Worlds appart - listes d'attente


Le temps avait changé. Affublé désormais d’un contrat avec de belles pages, un beau titre, de belles lignes et de belles signatures, et marié à une belle et gracieuse fonctionnaire, j’étais désormais une « proie prioritaire » pour tout propriétaire digne de ce nom. Le locataire dont j’aurais peut être pu rêver pour mon appartement en fait. Quoique non, à la réflexion, je n’aurais pas pu choisir de louer à un avocat. Pas au nom d’une volonté d’entuber le naïf, non, mais au nom d’une simple question de protection face au droit, qui peut servir à défendre aussi bien qu’à pourrir son monde.

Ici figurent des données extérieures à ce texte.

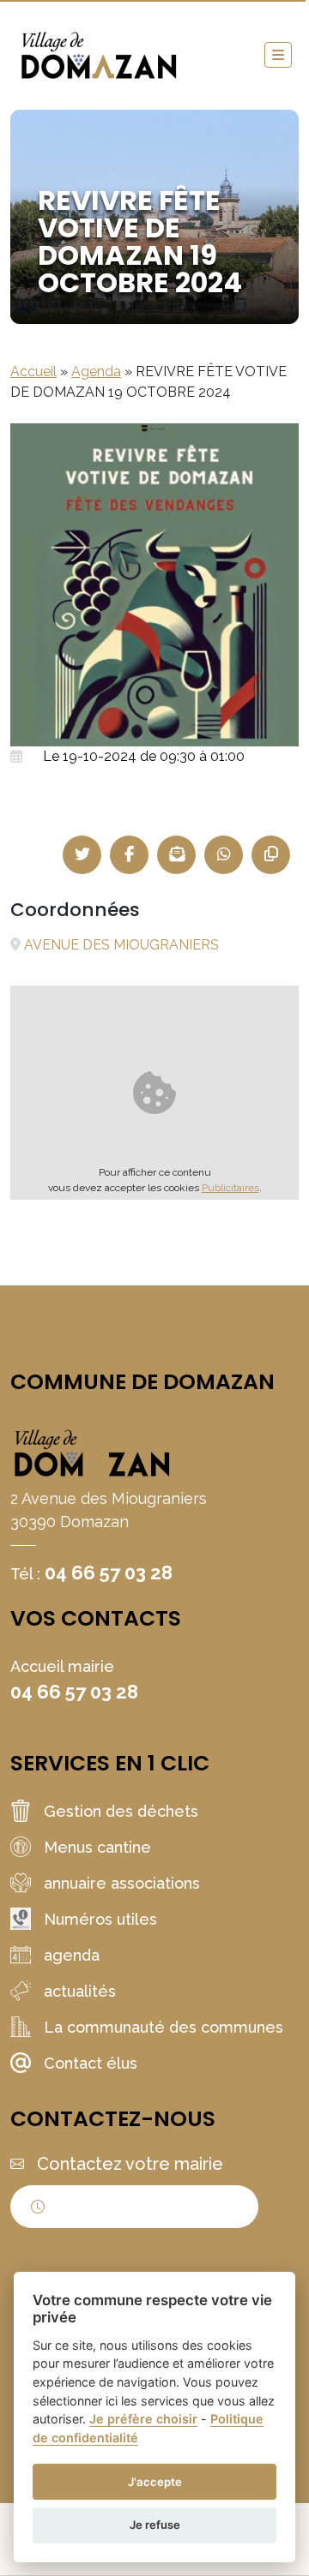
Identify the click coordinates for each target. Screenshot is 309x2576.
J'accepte (155, 2482)
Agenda (96, 371)
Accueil (33, 371)
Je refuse (155, 2524)
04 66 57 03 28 (109, 1572)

De cette réflexion, et au milieu de toute cette fierté de paon prêt à se prostituer pour remporter des murs vides j’avais donc ressorti une petite appréhension dans mon dossier : celle de voir mon titre, fortement relié au corps juridique, assimilé à celui des « gros casse burettes ». Tant pis, m’étais-je dit, je serais une prostituée pour clientèle avertie…et cela aurait au moins le mérite de faire fuir les proprio-requins.

Nous nous étions donc relancé à l’aventure, avec cette assurance relative. Dans un sursaut d’orgueil, nous avions même accepté de verser deux billets de cent euros à une de ces agences qui vous vendent l’accès à des listes d’appartements dans les termes idylliques suivants.

« vous savez, avec nous, pas de frais d’agence. Vous payez une fois une petite somme pour accéder aux annonces, puis vous visitez et vous vous arrangez avec le propriétaire. Pas d’autres frais d’agence à la signature. On met la liste à jour très régulièrement selon vos critères. C’est un système gagnant gagnant, vous trouverez en quinze jours. Signez ici ».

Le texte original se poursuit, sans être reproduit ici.